Instructions to use Professor/mms-300m-fongbe with libraries, inference providers, notebooks, and local apps. Follow these links to get started.
- Libraries
- Transformers
How to use Professor/mms-300m-fongbe with Transformers:
# Use a pipeline as a high-level helper from transformers import pipeline pipe = pipeline("automatic-speech-recognition", model="Professor/mms-300m-fongbe")# Load model directly from transformers import AutoProcessor, AutoModelForCTC processor = AutoProcessor.from_pretrained("Professor/mms-300m-fongbe") model = AutoModelForCTC.from_pretrained("Professor/mms-300m-fongbe") - Notebooks
- Google Colab
- Kaggle
mms-300m-fongbe
This model is a fine-tuned version of facebook/mms-300m specifically for Fongbe (Fon), a tonal language primarily spoken in Benin.
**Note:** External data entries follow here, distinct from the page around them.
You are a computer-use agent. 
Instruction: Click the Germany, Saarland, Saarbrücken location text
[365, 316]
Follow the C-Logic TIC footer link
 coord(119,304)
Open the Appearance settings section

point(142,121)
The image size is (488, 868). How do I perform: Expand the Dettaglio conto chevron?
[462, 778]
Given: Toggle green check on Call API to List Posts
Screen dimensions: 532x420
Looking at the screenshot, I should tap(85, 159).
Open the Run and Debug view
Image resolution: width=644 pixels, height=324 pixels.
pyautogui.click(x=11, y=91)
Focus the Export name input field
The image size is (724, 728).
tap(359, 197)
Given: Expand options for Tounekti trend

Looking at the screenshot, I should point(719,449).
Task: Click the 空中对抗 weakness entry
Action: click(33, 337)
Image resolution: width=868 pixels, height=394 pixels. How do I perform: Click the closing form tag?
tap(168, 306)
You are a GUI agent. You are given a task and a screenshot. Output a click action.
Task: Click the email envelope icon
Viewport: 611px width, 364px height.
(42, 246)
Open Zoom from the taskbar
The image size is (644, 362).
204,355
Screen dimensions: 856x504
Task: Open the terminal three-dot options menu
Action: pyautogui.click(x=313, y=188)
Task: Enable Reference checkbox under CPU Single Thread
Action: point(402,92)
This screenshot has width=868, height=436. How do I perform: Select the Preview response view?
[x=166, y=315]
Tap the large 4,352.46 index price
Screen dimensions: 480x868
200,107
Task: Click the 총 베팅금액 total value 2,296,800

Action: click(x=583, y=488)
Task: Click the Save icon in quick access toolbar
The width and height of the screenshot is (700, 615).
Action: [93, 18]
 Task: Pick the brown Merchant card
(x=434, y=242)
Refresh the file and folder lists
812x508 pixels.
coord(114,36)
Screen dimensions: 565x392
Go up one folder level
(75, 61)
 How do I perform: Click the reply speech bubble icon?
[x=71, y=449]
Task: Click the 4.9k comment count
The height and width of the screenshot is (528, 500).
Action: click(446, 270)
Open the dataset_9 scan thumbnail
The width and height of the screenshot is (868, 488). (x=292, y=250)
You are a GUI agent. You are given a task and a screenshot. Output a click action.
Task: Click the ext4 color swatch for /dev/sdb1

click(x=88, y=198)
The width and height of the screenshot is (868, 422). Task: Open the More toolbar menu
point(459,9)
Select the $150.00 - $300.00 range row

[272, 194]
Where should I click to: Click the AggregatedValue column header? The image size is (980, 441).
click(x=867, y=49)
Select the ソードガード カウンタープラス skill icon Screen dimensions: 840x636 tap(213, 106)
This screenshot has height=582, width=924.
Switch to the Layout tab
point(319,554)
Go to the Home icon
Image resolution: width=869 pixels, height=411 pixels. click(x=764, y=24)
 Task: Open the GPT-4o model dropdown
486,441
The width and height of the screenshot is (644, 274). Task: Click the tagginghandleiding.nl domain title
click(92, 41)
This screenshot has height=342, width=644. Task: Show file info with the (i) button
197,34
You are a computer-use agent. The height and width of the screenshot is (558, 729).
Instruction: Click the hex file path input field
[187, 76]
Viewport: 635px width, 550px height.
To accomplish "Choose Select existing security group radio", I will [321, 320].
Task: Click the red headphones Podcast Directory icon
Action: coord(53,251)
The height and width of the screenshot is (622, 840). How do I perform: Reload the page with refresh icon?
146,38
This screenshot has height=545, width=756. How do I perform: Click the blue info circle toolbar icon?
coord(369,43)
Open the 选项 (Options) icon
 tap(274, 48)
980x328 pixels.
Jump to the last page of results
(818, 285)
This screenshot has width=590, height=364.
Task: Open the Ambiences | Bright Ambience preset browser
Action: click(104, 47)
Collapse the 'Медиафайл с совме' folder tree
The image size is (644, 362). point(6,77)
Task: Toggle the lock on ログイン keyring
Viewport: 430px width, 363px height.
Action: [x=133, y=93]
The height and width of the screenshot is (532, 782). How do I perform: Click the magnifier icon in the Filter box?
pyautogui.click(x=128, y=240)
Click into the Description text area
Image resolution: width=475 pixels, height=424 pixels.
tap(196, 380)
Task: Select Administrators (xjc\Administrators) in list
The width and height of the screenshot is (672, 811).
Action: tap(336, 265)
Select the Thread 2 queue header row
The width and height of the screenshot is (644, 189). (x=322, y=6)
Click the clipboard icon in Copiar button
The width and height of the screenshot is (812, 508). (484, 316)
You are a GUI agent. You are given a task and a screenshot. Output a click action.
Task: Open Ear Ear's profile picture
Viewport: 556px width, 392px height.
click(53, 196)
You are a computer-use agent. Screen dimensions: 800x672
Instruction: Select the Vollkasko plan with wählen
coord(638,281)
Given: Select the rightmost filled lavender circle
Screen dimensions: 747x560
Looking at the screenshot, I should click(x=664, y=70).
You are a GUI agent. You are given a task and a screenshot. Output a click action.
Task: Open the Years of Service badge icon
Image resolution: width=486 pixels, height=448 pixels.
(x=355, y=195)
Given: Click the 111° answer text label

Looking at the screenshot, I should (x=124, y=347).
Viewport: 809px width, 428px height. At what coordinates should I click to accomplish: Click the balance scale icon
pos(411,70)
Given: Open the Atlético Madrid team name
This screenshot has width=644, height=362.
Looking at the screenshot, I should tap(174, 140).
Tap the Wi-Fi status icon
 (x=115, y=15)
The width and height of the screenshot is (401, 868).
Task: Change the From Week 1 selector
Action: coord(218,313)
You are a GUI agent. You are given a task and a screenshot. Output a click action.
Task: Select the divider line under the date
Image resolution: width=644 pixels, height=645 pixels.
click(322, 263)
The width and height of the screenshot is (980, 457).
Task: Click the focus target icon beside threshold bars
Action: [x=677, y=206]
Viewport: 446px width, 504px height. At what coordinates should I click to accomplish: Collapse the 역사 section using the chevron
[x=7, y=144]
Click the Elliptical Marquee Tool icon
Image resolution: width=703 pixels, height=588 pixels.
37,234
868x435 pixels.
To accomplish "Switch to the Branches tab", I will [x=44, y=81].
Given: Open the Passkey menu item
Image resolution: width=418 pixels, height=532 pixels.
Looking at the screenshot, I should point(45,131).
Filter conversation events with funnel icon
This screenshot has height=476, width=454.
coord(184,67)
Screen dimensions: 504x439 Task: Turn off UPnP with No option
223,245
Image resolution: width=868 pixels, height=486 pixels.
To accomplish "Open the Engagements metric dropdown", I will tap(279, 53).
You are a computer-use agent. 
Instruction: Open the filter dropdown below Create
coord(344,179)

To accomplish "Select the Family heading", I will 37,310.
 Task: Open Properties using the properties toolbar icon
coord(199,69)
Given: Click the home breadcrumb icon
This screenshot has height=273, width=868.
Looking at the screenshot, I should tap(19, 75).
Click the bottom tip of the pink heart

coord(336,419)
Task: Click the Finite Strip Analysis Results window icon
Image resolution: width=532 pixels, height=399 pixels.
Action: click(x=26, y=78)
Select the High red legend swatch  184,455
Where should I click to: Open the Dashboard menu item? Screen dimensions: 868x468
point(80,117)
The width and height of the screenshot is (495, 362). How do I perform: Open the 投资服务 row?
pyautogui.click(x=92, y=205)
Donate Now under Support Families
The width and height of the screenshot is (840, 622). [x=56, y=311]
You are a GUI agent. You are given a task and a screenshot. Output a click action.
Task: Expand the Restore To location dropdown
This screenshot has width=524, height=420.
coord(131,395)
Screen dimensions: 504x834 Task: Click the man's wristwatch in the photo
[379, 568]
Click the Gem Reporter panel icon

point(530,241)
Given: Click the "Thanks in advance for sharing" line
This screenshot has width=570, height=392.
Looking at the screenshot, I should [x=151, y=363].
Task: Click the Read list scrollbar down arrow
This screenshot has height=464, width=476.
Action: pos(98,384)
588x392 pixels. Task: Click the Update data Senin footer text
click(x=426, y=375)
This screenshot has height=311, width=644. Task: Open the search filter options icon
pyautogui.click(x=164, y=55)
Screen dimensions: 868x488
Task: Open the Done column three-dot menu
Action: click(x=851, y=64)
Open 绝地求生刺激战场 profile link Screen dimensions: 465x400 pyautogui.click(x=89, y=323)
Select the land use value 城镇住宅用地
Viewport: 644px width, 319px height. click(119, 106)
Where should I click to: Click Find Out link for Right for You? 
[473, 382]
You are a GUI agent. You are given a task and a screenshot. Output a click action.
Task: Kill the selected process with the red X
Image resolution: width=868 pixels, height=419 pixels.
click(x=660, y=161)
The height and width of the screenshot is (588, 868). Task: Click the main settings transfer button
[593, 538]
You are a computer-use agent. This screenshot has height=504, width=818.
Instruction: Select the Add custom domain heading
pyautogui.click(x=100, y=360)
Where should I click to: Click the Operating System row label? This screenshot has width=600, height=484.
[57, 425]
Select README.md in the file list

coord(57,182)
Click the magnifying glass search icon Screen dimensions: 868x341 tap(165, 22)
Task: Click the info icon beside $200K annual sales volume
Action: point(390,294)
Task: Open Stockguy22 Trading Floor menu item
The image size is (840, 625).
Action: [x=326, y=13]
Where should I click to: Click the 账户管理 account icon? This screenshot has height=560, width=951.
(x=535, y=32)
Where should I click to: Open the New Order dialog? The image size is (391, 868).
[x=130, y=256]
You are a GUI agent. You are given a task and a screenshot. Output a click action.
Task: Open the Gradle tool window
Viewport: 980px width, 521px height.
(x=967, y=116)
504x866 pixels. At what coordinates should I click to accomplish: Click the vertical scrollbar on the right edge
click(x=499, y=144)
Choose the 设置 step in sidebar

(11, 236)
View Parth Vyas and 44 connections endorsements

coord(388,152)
It was developed to preserve linguistic integrity by maintaining critical tonal diacritics and unique orthographic characters (e.g., ɖ, ɛ, ɔ, è, é). This model achieves State-of-the-Art (SOTA) results for Fongbe Automatic Speech Recognition (ASR) on the ALFFA test benchmark.
📊 Evaluation Results
The model was evaluated on the held-out ALFFA test set (2,168 utterances):
| Metric | Score |
|---|---|
| WER (Word Error Rate) | 0.0948 (9.48%) |
| CER (Character Error Rate) | 0.0396 (3.96%) |
Benchmark Comparison (with diacritics)
| Model | WER (%) | CER (%) | Year |
|---|---|---|---|
| Laleye et al. (Baseline) | 44.04% | — | 2016 |
| MMS-300m-Fongbe (Ours) | 9.48% | 3.96% | 2026 |
Inference Examples
| Reference | Prediction | Result |
|---|---|---|
| gannu elɔ kpɔ hu ɖe ɔ | gannu elɔ kpɔ hu ɖe ɔ | ✅ Perfect |
| ɖɔla tεnwe | ɖɔla tεnwe | ✅ Perfect |
| ama e gbɔ mɔ ɖo nɔ ɔ nu e wε e nɔ ɖu | ama e gbɔ mɔ ɖo nɔ ɔ nu ɔ e nɔ ɖu | ⚠️ Minor error |
📖 Model Description
- Architecture: MMS (Massive Multilingual Speech) 300M parameter model.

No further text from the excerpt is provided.